During this prolonged absence he visited almost every considerable town in Germany, Holland, Italy, and England. The instant that he arrived at a town, he seemed to know the shortest cut to its museum. If there was an antiquarian in the place, he knew of it beforehand, and hastened either to make or renew an acquaintance. In the larger cities he was surrounded by these people, and he expressed unaffected surprise and pleasure at their attentions. He made visits of inspection to nearly every mint in Europe, having been commissioned by the Philadelphia Mint to make purchases of rare coins for its cabinet. Here the old passion appears to have blazed up again for a little while. It was an entire surprise to his family to discover among his possessions at his death the nucleus of a new collection, which was sold for about two thousand dollars.

Mr. Mickley made at this period some valued acquaintances. Among these was the Italian composer Mercadante. At the time of Mickley's visit, in April, 1870, the composer, who was also president of the Conservatoire in Naples, had been blind for eight years. "The old gentleman," says Mickley (who, by the way, was only two years his junior), "held out his hand and bade me welcome. I told him it would be a lasting pleasure to have shaken hands with so highly distinguished a man, whose name had long since been favorably known in America. At this his face brightened; he arose from the sofa, shook my hand cordially, wishing me health, happiness, and a safe voyage." Later, at Brussels, he called on M. Fetiss, the famous French musical critic and biographer. At that time, in his eighty-eighth year, Fetis was a fugitive from Paris, owing to the troubles of the Franco-Prussian war. Mr. Mickley's picture of the veteran litterateur and critic is an engaging one. He says, "Considering his great age, Mr. Fetis is very active. He climbed up the stepladder to get books and to show me such as he considered the most rare and interesting. He is not only active in body, but he retains all the faculties of his mind. He appears to have a very happy disposition. While I was with him a continual smile was on his face, and it seemed to give him great pleasure to show me his books. He has been engaged in collecting them for over fifty years, and they have cost him a sum equal to three hundred thousand dollars, exclusive of a great many presents. The first book on music was printed in 1480." At Trieste he spent some time with the United States consul there, Mr. Thayer, of Boston, best known to musical and literary people as the author of an exhaustive Life of Beethoven, which has been under way for nearly thirty years and is not yet finished. Mr. Thayer showed his visitor all the historic data and personal relics which he had collected for the book, of which at that date only one volume had been published. Since then Mercadante and F?s have been gathered to their fathers. Their genial guest is also gone. The industrious Mr. Thayer lives, with three volumes of the Life completed, and every American, either literary or musical, will wish him well on to the conclusion of his magnum opus.

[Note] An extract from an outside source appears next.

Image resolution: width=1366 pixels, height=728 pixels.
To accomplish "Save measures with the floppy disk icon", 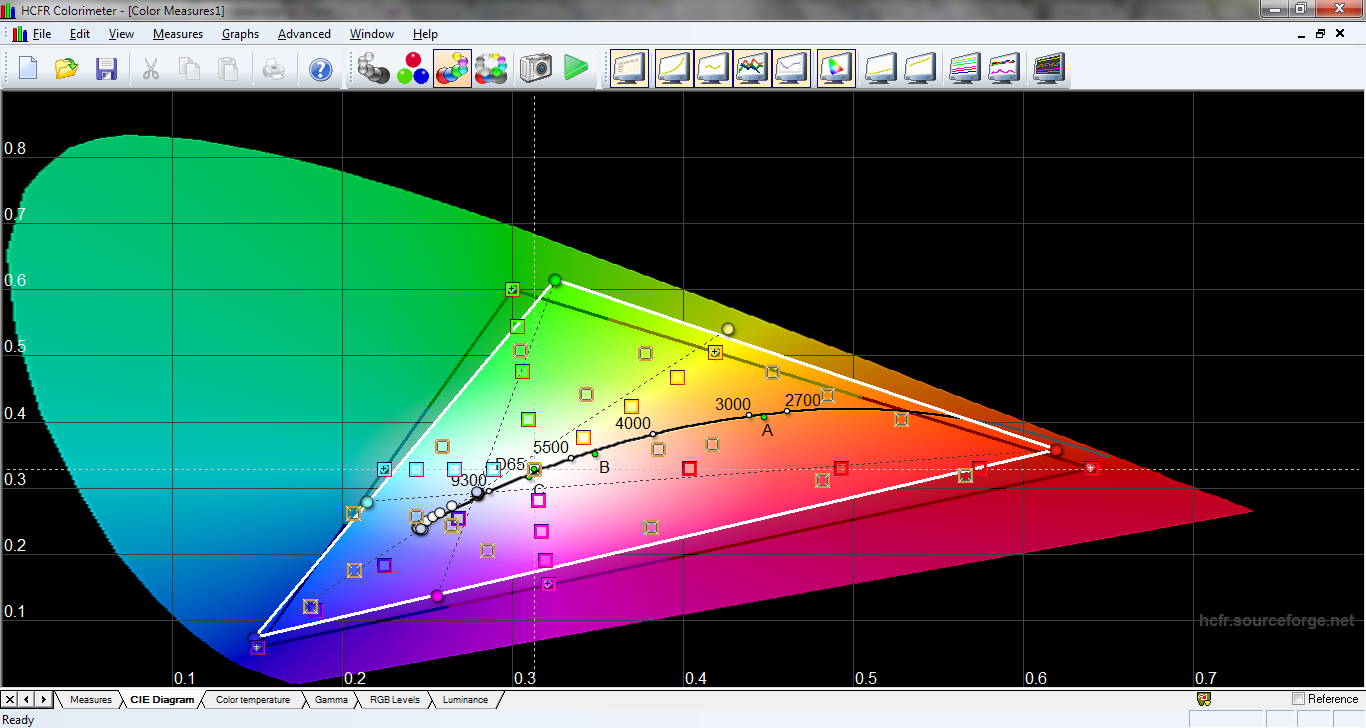I will click(106, 68).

Mr. Mickley's plain personal habits remained almost unchanged by the many unforeseen exigencies of foreign travel. Once, at Rouen, six months after leaving home, he says, "Tasted wine for the first time in Europe, as the water here did not agree with me." A little later, at Munich, he remarks, "Drank beer for the first time." His pockets remained as accessible as heretofore to the nimble-fingered gentry. Upon his first visit to Naples, he records very naively, "Three silk handkerchiefs have been stolen from me here,—which is one more than in London." At Jaffa, on his way from Egypt to Palestine, besides the robbery of coins alluded to some time back, he lost a choice autograph manuscript of Mozart which had cost him two hundred and fifty francs at Salzburg. If careless in these particulars, he was very watchful and jealous of opportunities to uphold America's position in the world. He took special pains to inform the mint-masters at various points concerning the superior appliances and machinery of the Philadelphia Mint. On the way back from Lapland, while steaming southward along the upper waters of the Gulf of Bothnia, he writes, under date of July 4, 1871, "This being our national holiday, I put up my flag on the door of my berth, but was obliged to explain the meaning of the holiday to nearly all the passengers." While in England, he met at Manchester a barrister who had formerly been his guest in Philadelphia. This gentleman proposed to introduce him to an American lawyer then practising there. "I asked the name. He said it was Judah P. Benjamin. I declined the invitation."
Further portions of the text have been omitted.